Less hypothetical, based on decades of experience with Acem Meditation: a sense of well-being is commonly developed fairly quickly when one learns to meditate. Furthermore, a steady meditation practice over time may develop a deeper sense of being content, which is different from peak experiences, excitement and fairy-tale like emotions. The feeling of being more content may become more deeply rooted in our mind, as a very welcome result of steady meditation practice. It is a calm experience happiness from sources within ourselves which don’t depend on continuous new input of excitement. The experience may be associated with a deep, stable sense of satisfaction with life, which doesn’t change from moment to moment. It makes us less dependent on constant action and that something new must happen.
Thought provoking. I wonder what the Buddha would say to those statistics, since the first words he uttered when he started to teach were, apparently, “all is suffering”, or to be precise “all is unsatisfactory”.
It would also be interesting to know how happiness was defined in the questionnaires, if it was defined. As you indicate in the last paragraph, happiness may mean different things.
There are so many different questions one could ask about this. Is happiness a momentary mood? A long-term sense of satisfaction only vaguely related to your momentary mood? A sense of deeper meaning? A sense of being part of something larger than oneself? Absence of depression or sadness or pain or boredom or other unpleasant feelings? Etc. etc.
Countries like UK, France and China try to focus on measures of happiness when they’re afraid that economic growth will not continue to boost the image of the current leadership.

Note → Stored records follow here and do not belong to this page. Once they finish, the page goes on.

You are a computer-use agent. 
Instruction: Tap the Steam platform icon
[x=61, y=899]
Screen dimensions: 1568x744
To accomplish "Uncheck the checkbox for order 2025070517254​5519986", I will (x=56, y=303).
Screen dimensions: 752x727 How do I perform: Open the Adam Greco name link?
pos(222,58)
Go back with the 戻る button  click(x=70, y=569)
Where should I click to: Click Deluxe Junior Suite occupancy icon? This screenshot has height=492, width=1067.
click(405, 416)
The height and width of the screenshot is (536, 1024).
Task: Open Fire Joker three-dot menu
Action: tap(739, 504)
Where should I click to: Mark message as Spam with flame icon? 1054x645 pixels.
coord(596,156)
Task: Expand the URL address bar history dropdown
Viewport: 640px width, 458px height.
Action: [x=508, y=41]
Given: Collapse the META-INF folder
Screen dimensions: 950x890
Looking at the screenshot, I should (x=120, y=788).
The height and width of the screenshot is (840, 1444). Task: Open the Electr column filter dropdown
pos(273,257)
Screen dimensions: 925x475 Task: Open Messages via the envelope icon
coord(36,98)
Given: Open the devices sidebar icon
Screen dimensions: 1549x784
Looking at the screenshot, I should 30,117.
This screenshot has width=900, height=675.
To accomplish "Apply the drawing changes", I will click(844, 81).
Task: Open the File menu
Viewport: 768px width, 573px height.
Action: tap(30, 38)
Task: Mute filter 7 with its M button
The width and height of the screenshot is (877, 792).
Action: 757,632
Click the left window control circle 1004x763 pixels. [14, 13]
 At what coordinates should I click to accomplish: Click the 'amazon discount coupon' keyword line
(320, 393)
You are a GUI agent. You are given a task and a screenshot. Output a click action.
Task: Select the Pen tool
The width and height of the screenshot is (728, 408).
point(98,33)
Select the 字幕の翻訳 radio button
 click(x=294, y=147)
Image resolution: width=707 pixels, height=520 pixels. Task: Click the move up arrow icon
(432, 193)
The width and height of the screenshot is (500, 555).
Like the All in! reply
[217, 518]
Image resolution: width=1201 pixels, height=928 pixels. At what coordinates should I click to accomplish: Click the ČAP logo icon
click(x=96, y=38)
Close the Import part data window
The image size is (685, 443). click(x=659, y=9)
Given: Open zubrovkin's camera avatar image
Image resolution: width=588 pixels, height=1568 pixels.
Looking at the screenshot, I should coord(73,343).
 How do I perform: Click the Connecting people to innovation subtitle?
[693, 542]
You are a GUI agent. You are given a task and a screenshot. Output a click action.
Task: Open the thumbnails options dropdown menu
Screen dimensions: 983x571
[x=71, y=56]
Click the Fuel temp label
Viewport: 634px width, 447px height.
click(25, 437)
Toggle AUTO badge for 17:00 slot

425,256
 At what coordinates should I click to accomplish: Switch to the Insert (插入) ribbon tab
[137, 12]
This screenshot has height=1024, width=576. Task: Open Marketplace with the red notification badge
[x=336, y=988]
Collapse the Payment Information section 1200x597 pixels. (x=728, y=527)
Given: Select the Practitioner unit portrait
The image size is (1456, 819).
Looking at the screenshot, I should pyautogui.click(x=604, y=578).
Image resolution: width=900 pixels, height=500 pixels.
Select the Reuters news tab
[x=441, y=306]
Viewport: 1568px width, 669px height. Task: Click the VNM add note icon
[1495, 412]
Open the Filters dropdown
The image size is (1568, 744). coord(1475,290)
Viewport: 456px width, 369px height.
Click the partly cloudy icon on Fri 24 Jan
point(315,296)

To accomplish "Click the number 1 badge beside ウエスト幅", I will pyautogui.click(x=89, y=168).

Beijing resident Chan Koochung 陈冠中 (born in Hong Kong) has written a fun and thought-provoking novel about China in 2013, Fat Years, where everybody is happy because the authorities have put a variant of ecstasy in the drinking water. In his novel, however, this kind of “happiness” is combined with China’s economic growth, at a time when the rest of the world has slumped into recession (quite prophetic, since the novel was published in 2009).
Happiness researchers seem to be converging on the idea that every person has a kind of happiness set-point. Life events, the state of the body, and other factors can temporarily raise or lower your happiness, but then you return to your innate set-point. I think meditation may be a means to raising your happiness set-point. You may be interested in this article about a simple meditation to decrease stress and increase happiness for beginners:
http://the-scorpion-and-the-frog.blogspot.com/2012/03/reduce-stress-with-this-animal-behavior.html
I am in the middle of a horrendous life crisis. It might end tomorrow or next week or maybe it will go on forever in a kind of chronic crisis state. Such a thing? The only way I feel I can survive is to meditate. I wonder what happiness is? But when I meditate I have a sense of peace and clarity. I am not in the crisis anymore. And that makes me happy.
Often they separate life satisfaction (a cognitive value of life) and subjective well being (a momentary emotionell impression). The correlation between theese is just about 0,5-0,7 witch mean that you can for the most part be emotionally happy even when you value the sircumstance in your life as low (not happy).